▶ **Page extract**
As far as I understood, the docker stack of jupyterhub got all the required components available (like proxy etc), so you actually dont have to take care about them.

As you see above, I am using an oauth authenticator, in my case a keycloak instance, which handles the user management. Only some anual cleanup needs to be done, which can be done simple by the hub admin panel (delete all people who havent signed in since...)

janpfeifer commented 3 months ago

hi Malte, thanks for the explanation, now I have a better appreciation of what is going on.

I'm not sure I'm able to figure out what is going wrong, but if you have any suggestions of changes to GoNB's Dockerfile that would fix it, I would be happy to apply the fix.

One way of making this work might be to take a Dockerfile with JupyterLab that works for your JupyterHub, and just include the GoNB installation lines to it:

#######################################################################################################
# Go and GoNB Libraries
#######################################################################################################
ENV GO_VERSION=1.22.0
ENV GONB_VERSION="v0.9.6"
ENV GOROOT=/usr/local/go
ENV GOPATH=/opt/go
ENV PATH=$PATH:$GOROOT/bin:$GOPATH/bin

# Create Go directory for user -- that will not move if the user home directory is moved.
USER root
RUN mkdir ${GOPATH} && chown ${NB_USER}:users ${GOPATH}

USER root
WORKDIR /usr/local
RUN wget --quiet --output-document=- "https://go.dev/dl/go${GO_VERSION}.linux-amd64.tar.gz" | tar -xz \
    && go version

# Install GoNB (https://github.com/janpfeifer/gonb) in the user account
USER $NB_USER
WORKDIR ${HOME}
RUN export GOPROXY=direct && \
    go install "github.com/janpfeifer/gonb@${GONB_VERSION}" && \
    go install golang.org/x/tools/cmd/goimports@latest && \
    go install golang.org/x/tools/gopls@latest && \
    gonb --install

Would this help ?

▶ **Tasks for this exercise**
(1) Which variable names does the GoNB Docker thread set with ENV lines in its Dockerfile? List all of them.
(2) Could you output the span of the GoNB Docker thread that begins at the words "# Install GoNB" and stops after "this help ?"?
(3) Can you go on with the GoNB Docker thread, picking up after its final line?

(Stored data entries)
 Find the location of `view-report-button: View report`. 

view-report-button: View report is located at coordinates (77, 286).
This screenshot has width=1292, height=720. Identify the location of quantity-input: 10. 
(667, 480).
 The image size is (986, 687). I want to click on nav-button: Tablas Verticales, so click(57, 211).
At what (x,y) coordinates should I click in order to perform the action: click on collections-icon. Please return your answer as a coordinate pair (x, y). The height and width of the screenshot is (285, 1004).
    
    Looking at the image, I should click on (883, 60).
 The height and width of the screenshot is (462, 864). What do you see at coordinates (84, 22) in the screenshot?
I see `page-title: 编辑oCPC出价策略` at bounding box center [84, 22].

▶ **Answer set**
(1) GO_VERSION, GONB_VERSION, GOROOT, GOPATH, PATH

(2)
# Install GoNB (https://github.com/janpfeifer/gonb) in the user account
USER $NB_USER
WORKDIR ${HOME}
RUN export GOPROXY=direct && \
    go install "github.com/janpfeifer/gonb@${GONB_VERSION}" && \
    go install golang.org/x/tools/cmd/goimports@latest && \
    go install golang.org/x/tools/gopls@latest && \
    gonb --install

Would this help ?

(3)
cheers

maltegrosse commented 3 months ago

Hey Jan,

that was easy, I just did

ARG OWNER=jupyter
ARG BASE_CONTAINER=$OWNER/minimal-notebook
FROM $BASE_CONTAINER
#######################################################################################################
# Go and GoNB Libraries
#######################################################################################################
ENV GO_VERSION=1.22.0
ENV GONB_VERSION="v0.9.6"
ENV GOROOT=/usr/local/go
ENV GOPATH=/opt/go
ENV PATH=$PATH:$GOROOT/bin:$GOPATH/bin

# Create Go directory for user -- that will not move if the user home directory is moved.
USER root
RUN mkdir ${GOPATH} && chown ${NB_USER}:users ${GOPATH}

USER root
WORKDIR /usr/local
RUN wget --quiet --output-document=- "https://go.dev/dl/go${GO_VERSION}.linux-amd64.tar.gz" | tar -xz \
    && go version

# Install GoNB (https://github.com/janpfeifer/gonb) in the user account
USER $NB_USER
WORKDIR ${HOME}
RUN export GOPROXY=direct && \
    go install "github.com/janpfeifer/gonb@${GONB_VERSION}" && \
    go install golang.org/x/tools/cmd/goimports@latest && \
    go install golang.org/x/tools/gopls@latest && \
    gonb --install

and it works without issues... I tested the basic examples from your tutorial.ipynb (first few) and it works.

thank you alot for your help.

Dunno if others are interested in that solution, if so, you can simple change your dockerfile. ( remember its based on minimal-notebook , so abit bigger than the base image --> 4.1GB vs 2.51GB)

Screenshot 2024-03-14 at 11 34 58

P.S. feel free to close this issue - I am fine now - thank you again!